(Dataset records)
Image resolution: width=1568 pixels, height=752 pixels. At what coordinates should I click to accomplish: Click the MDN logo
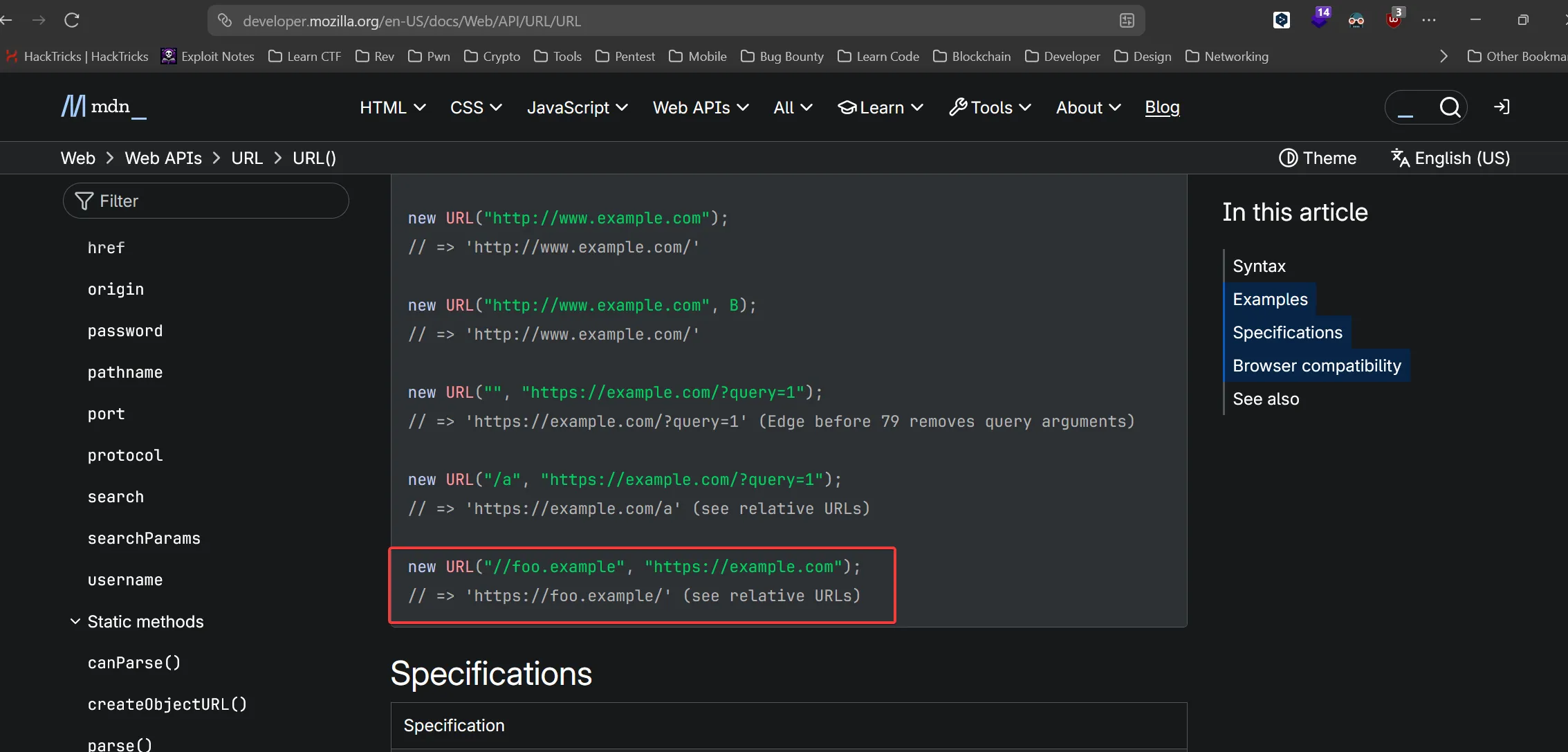coord(103,107)
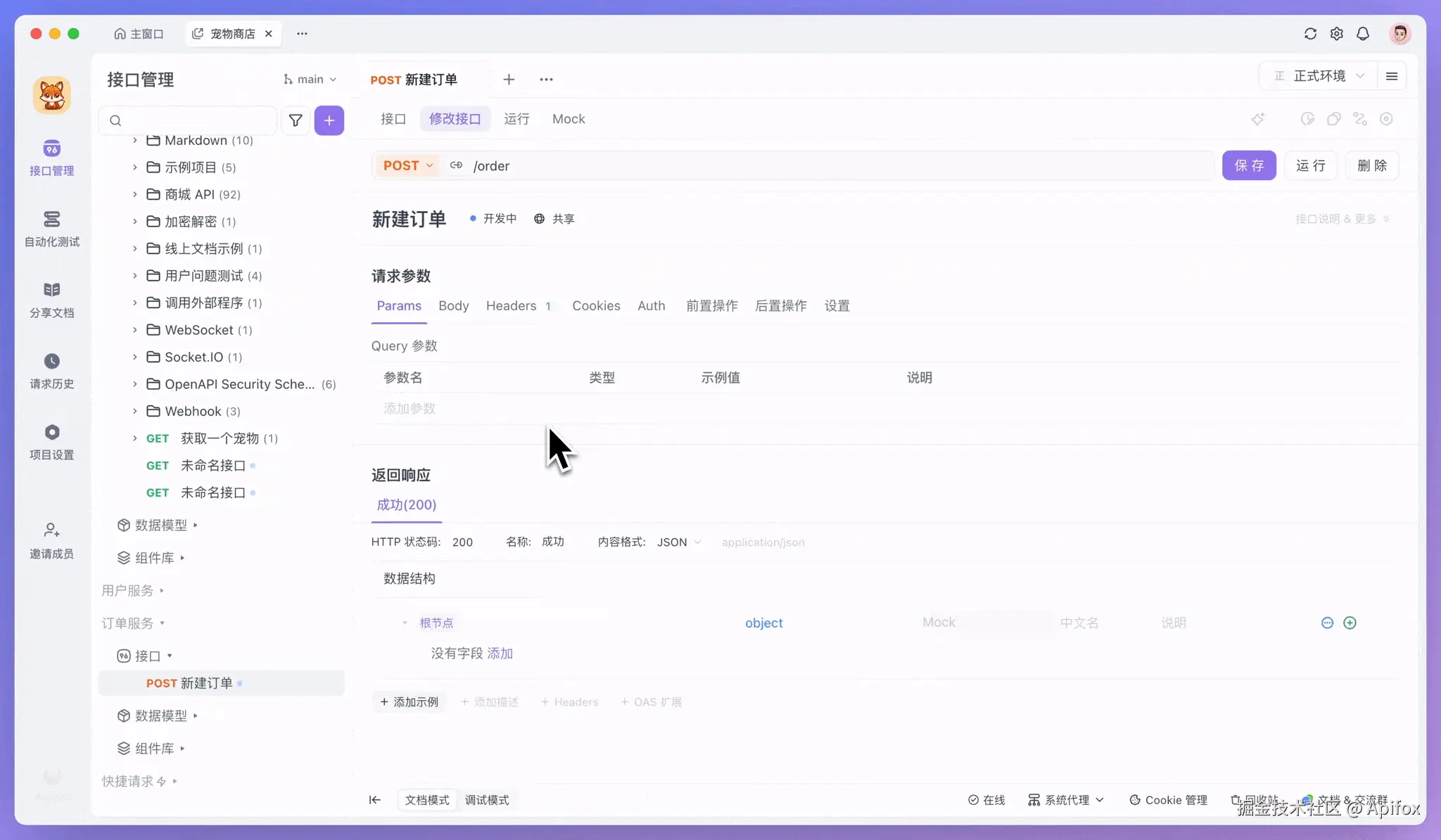Click the filter funnel icon
The image size is (1441, 840).
click(x=296, y=120)
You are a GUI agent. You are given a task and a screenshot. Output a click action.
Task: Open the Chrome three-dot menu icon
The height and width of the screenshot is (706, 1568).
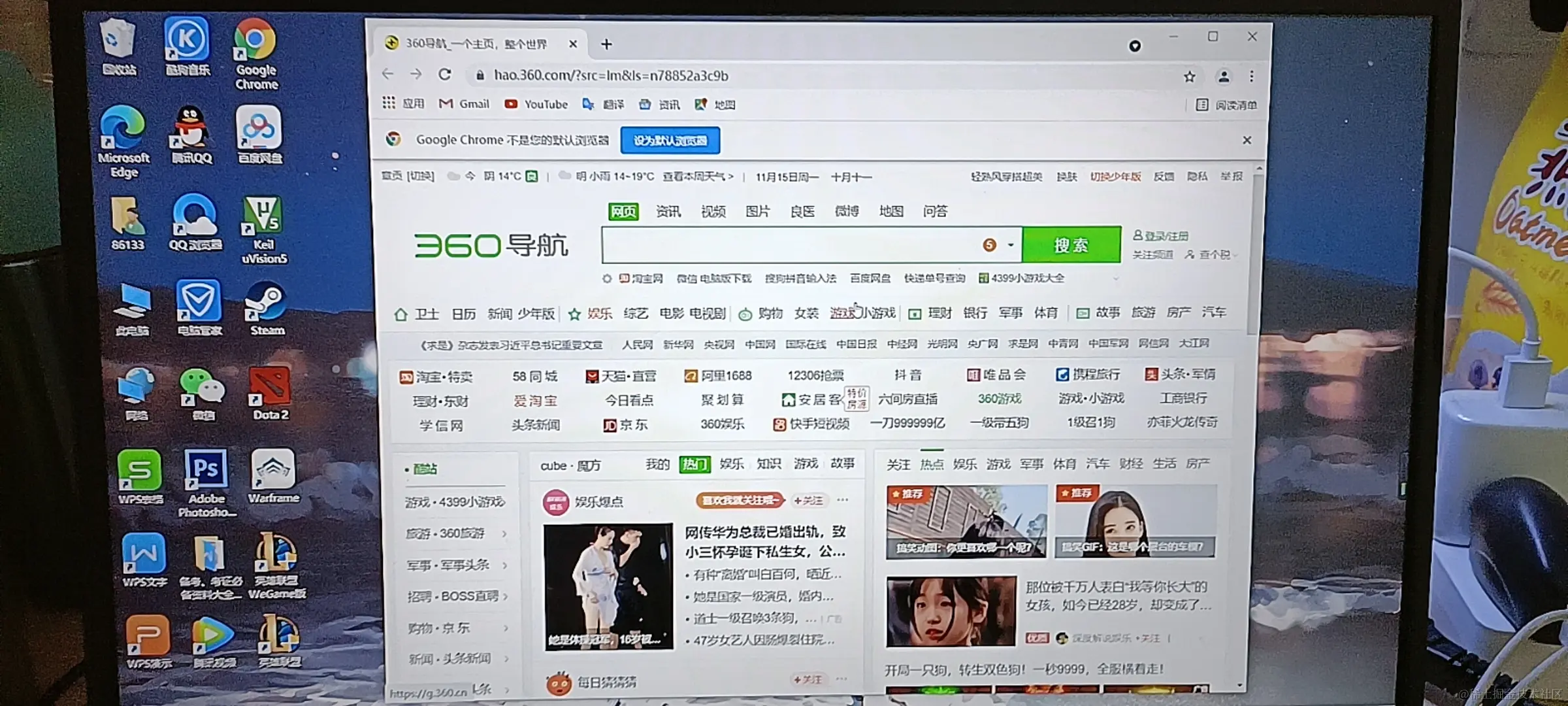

Problem details: Copy every line of the data that holds the string "screenshot".

Reply:
You are a GUI agent. You are given a task and a screenshot. Output a click action.
The height and width of the screenshot is (706, 1568).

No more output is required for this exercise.